### MATERIAL FOR THIS EXERCISE
▽

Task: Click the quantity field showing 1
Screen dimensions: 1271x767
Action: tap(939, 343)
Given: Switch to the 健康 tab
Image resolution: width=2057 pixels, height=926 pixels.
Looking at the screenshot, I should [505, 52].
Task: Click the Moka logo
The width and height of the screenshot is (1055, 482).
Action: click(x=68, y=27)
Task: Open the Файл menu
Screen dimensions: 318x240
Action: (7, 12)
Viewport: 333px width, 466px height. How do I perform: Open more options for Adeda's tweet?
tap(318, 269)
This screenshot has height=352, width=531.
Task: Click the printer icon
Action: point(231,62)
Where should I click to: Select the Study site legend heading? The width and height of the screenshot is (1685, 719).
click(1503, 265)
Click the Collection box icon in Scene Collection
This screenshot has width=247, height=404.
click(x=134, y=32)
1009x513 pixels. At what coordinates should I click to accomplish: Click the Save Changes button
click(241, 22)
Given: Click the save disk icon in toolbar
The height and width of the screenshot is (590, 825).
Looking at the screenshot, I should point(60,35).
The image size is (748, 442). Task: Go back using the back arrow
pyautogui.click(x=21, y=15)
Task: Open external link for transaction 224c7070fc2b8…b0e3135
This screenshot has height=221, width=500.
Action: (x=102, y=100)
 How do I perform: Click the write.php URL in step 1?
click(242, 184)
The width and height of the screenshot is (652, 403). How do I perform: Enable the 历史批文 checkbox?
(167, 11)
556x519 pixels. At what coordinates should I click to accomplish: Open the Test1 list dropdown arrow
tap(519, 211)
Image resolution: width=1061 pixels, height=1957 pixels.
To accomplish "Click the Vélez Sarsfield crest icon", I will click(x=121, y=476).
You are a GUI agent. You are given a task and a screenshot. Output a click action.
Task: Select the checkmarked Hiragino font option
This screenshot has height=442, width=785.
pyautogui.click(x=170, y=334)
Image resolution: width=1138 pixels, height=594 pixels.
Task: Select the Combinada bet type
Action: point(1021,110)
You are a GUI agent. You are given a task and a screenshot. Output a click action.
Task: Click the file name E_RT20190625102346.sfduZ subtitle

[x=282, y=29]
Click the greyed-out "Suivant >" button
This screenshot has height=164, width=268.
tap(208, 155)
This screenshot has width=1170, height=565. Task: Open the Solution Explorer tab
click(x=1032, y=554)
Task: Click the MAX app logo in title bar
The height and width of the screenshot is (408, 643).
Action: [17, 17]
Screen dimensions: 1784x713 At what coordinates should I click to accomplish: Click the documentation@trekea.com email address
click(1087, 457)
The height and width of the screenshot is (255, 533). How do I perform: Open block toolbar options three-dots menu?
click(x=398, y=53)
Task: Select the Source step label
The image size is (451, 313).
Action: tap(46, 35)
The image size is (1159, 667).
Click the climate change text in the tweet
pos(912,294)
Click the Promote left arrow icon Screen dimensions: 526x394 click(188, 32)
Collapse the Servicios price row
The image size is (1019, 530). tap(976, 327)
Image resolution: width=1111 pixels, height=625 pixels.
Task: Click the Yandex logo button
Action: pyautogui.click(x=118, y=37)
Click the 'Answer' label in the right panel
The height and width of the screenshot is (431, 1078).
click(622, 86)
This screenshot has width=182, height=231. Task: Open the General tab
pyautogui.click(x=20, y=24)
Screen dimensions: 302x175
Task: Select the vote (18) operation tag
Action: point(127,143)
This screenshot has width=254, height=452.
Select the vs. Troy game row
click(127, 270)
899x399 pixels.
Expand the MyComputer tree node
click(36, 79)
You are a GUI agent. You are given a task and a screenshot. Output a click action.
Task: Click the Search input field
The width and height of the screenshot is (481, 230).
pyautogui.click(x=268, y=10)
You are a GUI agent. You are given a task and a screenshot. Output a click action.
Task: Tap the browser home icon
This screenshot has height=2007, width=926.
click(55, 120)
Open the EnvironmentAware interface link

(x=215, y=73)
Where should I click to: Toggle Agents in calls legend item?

△

### EXERCISE DETAILS
The response should be an exact repeat of the data above.

### WRITTEN ANSWER
Task: Click the quantity field showing 1
Screen dimensions: 1271x767
Action: tap(939, 343)
Given: Switch to the 健康 tab
Image resolution: width=2057 pixels, height=926 pixels.
Looking at the screenshot, I should [505, 52].
Task: Click the Moka logo
The width and height of the screenshot is (1055, 482).
Action: click(x=68, y=27)
Task: Open the Файл menu
Screen dimensions: 318x240
Action: (7, 12)
Viewport: 333px width, 466px height. How do I perform: Open more options for Adeda's tweet?
tap(318, 269)
This screenshot has height=352, width=531.
Task: Click the printer icon
Action: point(231,62)
Where should I click to: Select the Study site legend heading? The width and height of the screenshot is (1685, 719).
click(1503, 265)
Click the Collection box icon in Scene Collection
This screenshot has width=247, height=404.
click(x=134, y=32)
1009x513 pixels. At what coordinates should I click to accomplish: Click the Save Changes button
click(241, 22)
Given: Click the save disk icon in toolbar
The height and width of the screenshot is (590, 825).
Looking at the screenshot, I should point(60,35).
The image size is (748, 442). Task: Go back using the back arrow
pyautogui.click(x=21, y=15)
Task: Open external link for transaction 224c7070fc2b8…b0e3135
This screenshot has height=221, width=500.
Action: (x=102, y=100)
 How do I perform: Click the write.php URL in step 1?
click(242, 184)
The width and height of the screenshot is (652, 403). How do I perform: Enable the 历史批文 checkbox?
(167, 11)
556x519 pixels. At what coordinates should I click to accomplish: Open the Test1 list dropdown arrow
tap(519, 211)
Image resolution: width=1061 pixels, height=1957 pixels.
To accomplish "Click the Vélez Sarsfield crest icon", I will click(x=121, y=476).
You are a GUI agent. You are given a task and a screenshot. Output a click action.
Task: Select the checkmarked Hiragino font option
This screenshot has height=442, width=785.
pyautogui.click(x=170, y=334)
Image resolution: width=1138 pixels, height=594 pixels.
Task: Select the Combinada bet type
Action: point(1021,110)
You are a GUI agent. You are given a task and a screenshot. Output a click action.
Task: Click the file name E_RT20190625102346.sfduZ subtitle

[x=282, y=29]
Click the greyed-out "Suivant >" button
This screenshot has height=164, width=268.
tap(208, 155)
This screenshot has width=1170, height=565. Task: Open the Solution Explorer tab
click(x=1032, y=554)
Task: Click the MAX app logo in title bar
The height and width of the screenshot is (408, 643).
Action: [17, 17]
Screen dimensions: 1784x713 At what coordinates should I click to accomplish: Click the documentation@trekea.com email address
click(1087, 457)
The height and width of the screenshot is (255, 533). How do I perform: Open block toolbar options three-dots menu?
click(x=398, y=53)
Task: Select the Source step label
The image size is (451, 313).
Action: tap(46, 35)
The image size is (1159, 667).
Click the climate change text in the tweet
pos(912,294)
Click the Promote left arrow icon Screen dimensions: 526x394 click(188, 32)
Collapse the Servicios price row
The image size is (1019, 530). tap(976, 327)
Image resolution: width=1111 pixels, height=625 pixels.
Task: Click the Yandex logo button
Action: pyautogui.click(x=118, y=37)
Click the 'Answer' label in the right panel
The height and width of the screenshot is (431, 1078).
click(622, 86)
This screenshot has width=182, height=231. Task: Open the General tab
pyautogui.click(x=20, y=24)
Screen dimensions: 302x175
Task: Select the vote (18) operation tag
Action: point(127,143)
This screenshot has width=254, height=452.
Select the vs. Troy game row
click(127, 270)
899x399 pixels.
Expand the MyComputer tree node
click(36, 79)
You are a GUI agent. You are given a task and a screenshot. Output a click action.
Task: Click the Search input field
The width and height of the screenshot is (481, 230).
pyautogui.click(x=268, y=10)
You are a GUI agent. You are given a task and a screenshot. Output a click action.
Task: Tap the browser home icon
This screenshot has height=2007, width=926.
click(55, 120)
Open the EnvironmentAware interface link

(x=215, y=73)
Where should I click to: Toggle Agents in calls legend item?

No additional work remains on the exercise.